Welcome to the 15th installment of the Shot for Shot column, where we explore the world of comic-based films and all the weirdness that surrounds it.
This week with Matt out we'll be doing something a little different. Because I don't think I could stomach giving you 1500 words about the Spawn (1997) movie that failed to set the world on fire, I'll instead tell you about its incongruously good soundtrack. In fact, if the movie that accompanied this rock-electronic album me the quality of its music we might be on our second or third Spawn sequel by now.
First, a little background and the why of this article: everything associated with this movie represented a death knell of sorts. The comics industry was beginning its downward spiral thanks to reasons documented with a greater deal of depth than I'm willing to go into here. Spawn as a character was no longer the huge draw it was at the inception of Image comics. Batman and Robin was released that same year to critical derision, causing studios to rethink the comics-to-film adaptation (although this didn't stop personal favorite Blade from hitting the screen the very next year.
The changing landscape of music affected the soundtrack as well. Comprised of many post-grunge rock acts (Silverchair, Marilyn Manson, Filter) combined with prominent electronic acts of the time (Prodigy, Sneaker Pimps, Orbital), the album seemed to be an attempt to vindicate the techno act as rock star. For those of you who remember, the late' 90s saw electronic acts getting a lot of airtime on MTV in a push by the music industry to find the next big thing. From around 1995-1998 or so, more charismatic groups like Prodigy and Daft Punk got to shine for a bit, and then the glut happened with acts being signed left and right and before you know it, even Moby is leaving the mixing boards to make a rock album.
The big problem is that DJ's as a rule tended not to be rock stars – with few exceptions it was a couple of guys behind some knobs working it out and that's kind of a hard sell when you're pushing the charisma of the act.
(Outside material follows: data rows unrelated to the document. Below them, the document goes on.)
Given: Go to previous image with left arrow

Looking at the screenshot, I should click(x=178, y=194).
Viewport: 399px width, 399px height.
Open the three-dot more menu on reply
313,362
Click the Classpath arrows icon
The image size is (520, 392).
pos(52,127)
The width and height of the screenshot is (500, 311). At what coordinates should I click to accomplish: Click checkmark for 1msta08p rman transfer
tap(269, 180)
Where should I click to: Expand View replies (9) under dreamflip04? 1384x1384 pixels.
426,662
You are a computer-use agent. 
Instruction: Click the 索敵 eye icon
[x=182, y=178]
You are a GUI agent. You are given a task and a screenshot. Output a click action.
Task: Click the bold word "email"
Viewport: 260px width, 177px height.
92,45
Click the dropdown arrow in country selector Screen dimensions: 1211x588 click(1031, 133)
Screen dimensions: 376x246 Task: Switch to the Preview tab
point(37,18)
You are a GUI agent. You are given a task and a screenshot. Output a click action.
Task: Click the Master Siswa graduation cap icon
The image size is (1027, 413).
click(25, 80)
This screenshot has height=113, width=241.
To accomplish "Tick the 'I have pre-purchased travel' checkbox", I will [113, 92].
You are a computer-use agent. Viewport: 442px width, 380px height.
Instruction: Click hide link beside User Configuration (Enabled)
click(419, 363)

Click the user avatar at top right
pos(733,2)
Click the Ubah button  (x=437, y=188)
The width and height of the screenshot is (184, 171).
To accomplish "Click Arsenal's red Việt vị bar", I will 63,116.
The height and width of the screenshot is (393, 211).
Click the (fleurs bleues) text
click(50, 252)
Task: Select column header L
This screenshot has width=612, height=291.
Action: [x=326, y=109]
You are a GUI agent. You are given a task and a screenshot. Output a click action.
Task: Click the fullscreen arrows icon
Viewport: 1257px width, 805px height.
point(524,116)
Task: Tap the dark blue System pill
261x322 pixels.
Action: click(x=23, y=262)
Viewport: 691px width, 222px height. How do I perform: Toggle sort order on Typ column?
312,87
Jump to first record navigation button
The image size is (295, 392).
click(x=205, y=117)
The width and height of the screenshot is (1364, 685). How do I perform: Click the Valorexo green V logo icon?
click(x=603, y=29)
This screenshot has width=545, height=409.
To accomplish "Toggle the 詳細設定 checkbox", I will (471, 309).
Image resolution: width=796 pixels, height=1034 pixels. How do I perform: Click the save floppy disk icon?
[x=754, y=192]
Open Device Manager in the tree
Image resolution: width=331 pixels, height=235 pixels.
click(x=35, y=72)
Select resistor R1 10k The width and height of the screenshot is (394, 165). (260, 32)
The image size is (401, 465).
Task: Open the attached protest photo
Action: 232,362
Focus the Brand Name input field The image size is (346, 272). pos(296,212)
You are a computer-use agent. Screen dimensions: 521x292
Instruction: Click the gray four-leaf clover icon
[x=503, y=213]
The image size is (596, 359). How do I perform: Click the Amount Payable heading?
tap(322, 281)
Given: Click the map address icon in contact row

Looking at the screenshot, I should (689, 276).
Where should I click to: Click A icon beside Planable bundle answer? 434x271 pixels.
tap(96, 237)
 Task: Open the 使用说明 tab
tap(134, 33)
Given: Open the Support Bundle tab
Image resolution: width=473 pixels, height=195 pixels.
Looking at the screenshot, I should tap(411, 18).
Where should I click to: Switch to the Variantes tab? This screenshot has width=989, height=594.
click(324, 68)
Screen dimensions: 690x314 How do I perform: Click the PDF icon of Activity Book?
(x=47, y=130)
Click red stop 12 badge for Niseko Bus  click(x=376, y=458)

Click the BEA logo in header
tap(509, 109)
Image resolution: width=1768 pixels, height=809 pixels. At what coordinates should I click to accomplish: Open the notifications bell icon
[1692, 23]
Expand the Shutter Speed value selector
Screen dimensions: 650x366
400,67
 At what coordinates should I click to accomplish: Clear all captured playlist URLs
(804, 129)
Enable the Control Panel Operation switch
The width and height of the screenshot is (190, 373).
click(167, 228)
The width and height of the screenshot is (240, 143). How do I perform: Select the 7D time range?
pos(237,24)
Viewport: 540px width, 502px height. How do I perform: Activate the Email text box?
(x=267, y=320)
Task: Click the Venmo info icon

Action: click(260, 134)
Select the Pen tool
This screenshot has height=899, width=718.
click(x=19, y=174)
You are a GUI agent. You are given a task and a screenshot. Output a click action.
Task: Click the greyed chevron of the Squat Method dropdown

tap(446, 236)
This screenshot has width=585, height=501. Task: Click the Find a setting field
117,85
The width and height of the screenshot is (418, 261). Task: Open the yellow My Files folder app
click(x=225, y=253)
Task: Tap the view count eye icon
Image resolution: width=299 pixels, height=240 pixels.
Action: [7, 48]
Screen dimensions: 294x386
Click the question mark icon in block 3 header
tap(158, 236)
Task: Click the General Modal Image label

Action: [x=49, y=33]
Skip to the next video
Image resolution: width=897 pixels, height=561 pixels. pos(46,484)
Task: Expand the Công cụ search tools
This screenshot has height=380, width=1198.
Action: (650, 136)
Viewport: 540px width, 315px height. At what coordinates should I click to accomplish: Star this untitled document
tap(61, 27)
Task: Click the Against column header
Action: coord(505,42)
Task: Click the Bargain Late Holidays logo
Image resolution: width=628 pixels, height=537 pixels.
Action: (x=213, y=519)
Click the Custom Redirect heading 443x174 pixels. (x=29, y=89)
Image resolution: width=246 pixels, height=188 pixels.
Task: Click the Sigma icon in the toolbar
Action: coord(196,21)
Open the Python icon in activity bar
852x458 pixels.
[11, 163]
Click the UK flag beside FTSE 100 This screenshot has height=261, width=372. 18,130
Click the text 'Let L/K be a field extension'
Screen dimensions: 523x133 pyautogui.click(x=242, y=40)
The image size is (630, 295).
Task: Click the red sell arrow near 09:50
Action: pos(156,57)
Again, it was a weird time. Everyone, from music to comics kept trying to hit the next big thing in the hopes that overload might somehow equal success.
As for the comic connection, I've always felt that the soundtrack matched the tone of the source material far better than the Mark Dippe-directed film. Where the movie was summer bombast (complete with Spawn cycle and little kid turned hostage) the album felt sinister, full of jittery, angry energy. From Kirk Hammett/Orbital's "Satan" with its insistently-repeated title to Marilyn Manson/Sneaker Pimps' "Long Hard Road Out of Hell" it was dire without being dreary and successfully conjured up the nervy energy of the first few issues of the comic.
Let's go track by track and take a look back at the album which will be 13 years old this summer (ouch).
(Can't You) Trip Like I Do (Filter/Crystal Method):
Of all the songs this one feels like it's aged the most, with its high-fi low-grade sound and the megaphone whisper in the background. Filter was actually a very decent rock act back in the day, most famous for their 1995 "Hey Man, Nice Shot." The Crystal Method on the other hand… you know the kind of music playing in a movie where the bad guys (usually Eurotrash in shiny shirts) are hanging out in the garish club with impossibly hot women? Yeah, the Crystal Method is probably what's playing in the background and you barely even notice they're there.
Long Hard Road Out of Hell (Marilyn Manson/Sneaker Pimps):
This is the track that got a decent amount of rotation on MTV's playlist around the time the movie was released and actually one of my favorite songs from the whole album. Manson's dirty vocals feel conjured right out of the grimy back alleys where Al Simmons lives while the Sneaker Pimps contribute a haunting chime/warble thing in the background that make the whole thing feel empty and abandoned. It still holds up today as an excellent rock track and feels the least like an experiment.
Satan (Kirk Hammett/Orbital):
Orbital's "Satan" was actually from their 2005 album In Sides with Metallica's Kirk Hammett adding full-bodied guitar to what felt like more of a playful track on the duo's own album. As mentioned above, it's most notable for having the word "Satan" repeated over and over accompanied by bass that more or less keeps kicking you in the chest while Hammett's guitar (at times overpowered) still has the potential to shred your nerves. It's a bit of a like it or loathe it prospect (I'm in the former camp).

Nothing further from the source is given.